His father was killed when he was 13 and at 19 he joined the local Mafia, committing his first murder to gain entry.

Riina seized control of the Cosa Nostra crime group in the 1970s. His reputation for cruelty earned him the nickname "The Beast".

He spent nearly a quarter of a century evading justice – remaining all the while on the island of Sicily.

Image copyright AFP
Image caption Judge Giovanni Falcone, second from left, surrounded by armed bodyguards in 1986, earned Riina's wrath by jailing scores of Mafiosos
Image copyright AFP
Image caption And six years later, he was killed in a bombing that left this wreckage of a police car – ordered by Toto Riina

In 1992, two anti-Mafia judges – Giovanni Falcone and Paolo Borsellino, who had brought scores of mobsters to trial in the 1980s – were killed in Riina's "war against the state".

A year later, he was finally captured.

Even in detention, Riina ordered the murder of a 13-year-old boy kidnapped to try to prevent his father revealing information about the Mafia. The boy was strangled and his body dissolved in acid.

And, partly in protest at his arrest, his associates carried out a series of bombings in Rome, Milan and Florence in 1993, leaving 10 people dead.

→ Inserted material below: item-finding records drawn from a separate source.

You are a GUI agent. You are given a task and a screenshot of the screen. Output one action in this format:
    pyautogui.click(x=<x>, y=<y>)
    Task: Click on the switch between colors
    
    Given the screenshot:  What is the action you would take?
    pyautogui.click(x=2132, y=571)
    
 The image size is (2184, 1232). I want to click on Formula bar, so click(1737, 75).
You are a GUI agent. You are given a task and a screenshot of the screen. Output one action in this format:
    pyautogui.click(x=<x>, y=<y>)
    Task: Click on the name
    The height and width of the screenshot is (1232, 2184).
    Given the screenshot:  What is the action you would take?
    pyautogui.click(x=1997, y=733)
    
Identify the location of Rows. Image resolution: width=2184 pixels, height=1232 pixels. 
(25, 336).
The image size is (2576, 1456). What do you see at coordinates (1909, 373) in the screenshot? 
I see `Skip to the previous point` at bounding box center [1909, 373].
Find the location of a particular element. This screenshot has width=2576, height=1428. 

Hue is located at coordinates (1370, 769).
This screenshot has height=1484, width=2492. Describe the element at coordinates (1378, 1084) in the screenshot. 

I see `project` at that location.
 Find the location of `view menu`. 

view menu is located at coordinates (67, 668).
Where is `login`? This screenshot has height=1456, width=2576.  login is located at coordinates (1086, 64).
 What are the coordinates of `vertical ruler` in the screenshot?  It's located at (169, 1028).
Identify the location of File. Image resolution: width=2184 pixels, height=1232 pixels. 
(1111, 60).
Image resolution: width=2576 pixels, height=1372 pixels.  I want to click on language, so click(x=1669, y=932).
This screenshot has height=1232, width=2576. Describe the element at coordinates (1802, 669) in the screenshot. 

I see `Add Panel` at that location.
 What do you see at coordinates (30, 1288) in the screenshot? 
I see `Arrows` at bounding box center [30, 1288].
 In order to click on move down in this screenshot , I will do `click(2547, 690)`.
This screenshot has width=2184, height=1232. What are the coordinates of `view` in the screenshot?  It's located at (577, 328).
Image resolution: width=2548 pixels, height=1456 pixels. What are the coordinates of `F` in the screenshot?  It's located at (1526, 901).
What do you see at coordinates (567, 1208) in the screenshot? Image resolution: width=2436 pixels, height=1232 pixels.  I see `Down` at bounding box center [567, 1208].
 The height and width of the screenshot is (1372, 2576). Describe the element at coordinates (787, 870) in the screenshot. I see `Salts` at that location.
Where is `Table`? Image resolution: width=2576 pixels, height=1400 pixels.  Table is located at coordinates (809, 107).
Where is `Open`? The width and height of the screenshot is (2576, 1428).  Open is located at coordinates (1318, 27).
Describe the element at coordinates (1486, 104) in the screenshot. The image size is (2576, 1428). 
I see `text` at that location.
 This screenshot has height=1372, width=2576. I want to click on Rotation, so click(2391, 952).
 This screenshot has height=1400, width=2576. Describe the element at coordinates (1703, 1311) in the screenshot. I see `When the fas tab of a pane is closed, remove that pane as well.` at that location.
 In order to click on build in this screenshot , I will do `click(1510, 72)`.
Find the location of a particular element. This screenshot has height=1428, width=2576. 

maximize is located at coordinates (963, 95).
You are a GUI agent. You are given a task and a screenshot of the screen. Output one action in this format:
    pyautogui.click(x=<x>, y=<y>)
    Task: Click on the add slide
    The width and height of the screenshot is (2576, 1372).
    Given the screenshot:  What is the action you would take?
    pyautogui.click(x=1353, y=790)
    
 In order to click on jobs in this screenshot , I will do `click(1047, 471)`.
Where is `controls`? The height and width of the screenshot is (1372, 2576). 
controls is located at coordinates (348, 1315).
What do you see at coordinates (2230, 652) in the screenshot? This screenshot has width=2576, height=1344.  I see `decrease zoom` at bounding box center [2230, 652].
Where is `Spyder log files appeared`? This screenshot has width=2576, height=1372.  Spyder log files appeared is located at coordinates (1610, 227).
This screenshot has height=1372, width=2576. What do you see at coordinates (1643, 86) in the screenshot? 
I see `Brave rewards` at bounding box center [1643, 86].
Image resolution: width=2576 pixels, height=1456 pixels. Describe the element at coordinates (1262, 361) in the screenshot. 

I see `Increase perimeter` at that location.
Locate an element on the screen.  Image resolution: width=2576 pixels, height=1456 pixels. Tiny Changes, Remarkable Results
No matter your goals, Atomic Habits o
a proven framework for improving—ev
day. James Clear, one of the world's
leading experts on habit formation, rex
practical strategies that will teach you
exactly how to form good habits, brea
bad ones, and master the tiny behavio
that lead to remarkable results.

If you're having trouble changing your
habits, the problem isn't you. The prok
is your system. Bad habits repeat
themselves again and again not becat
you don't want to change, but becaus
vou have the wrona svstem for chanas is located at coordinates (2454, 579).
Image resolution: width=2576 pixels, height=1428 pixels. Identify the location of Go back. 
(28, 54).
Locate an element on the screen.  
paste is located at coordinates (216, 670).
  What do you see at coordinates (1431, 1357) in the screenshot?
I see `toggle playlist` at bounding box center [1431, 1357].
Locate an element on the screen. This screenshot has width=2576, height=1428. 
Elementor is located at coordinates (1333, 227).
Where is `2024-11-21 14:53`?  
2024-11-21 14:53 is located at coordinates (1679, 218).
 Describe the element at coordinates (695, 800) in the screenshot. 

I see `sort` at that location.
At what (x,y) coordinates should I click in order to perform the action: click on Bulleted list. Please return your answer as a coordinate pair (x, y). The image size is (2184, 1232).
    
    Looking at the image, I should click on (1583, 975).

Riina had been imprisoned under the "Article 41-bis prison regime" imposing tight security measures on Mafiosos intended to completely cut off prisoners from their criminal contacts.

The regime includes strictly limited family visits.

Petitions for him to be released into house arrest for his last days were met with angry protests from the relatives of some of his many victims.

The mobster's eldest son, Giovanni, is serving a life sentence in jail for four murders.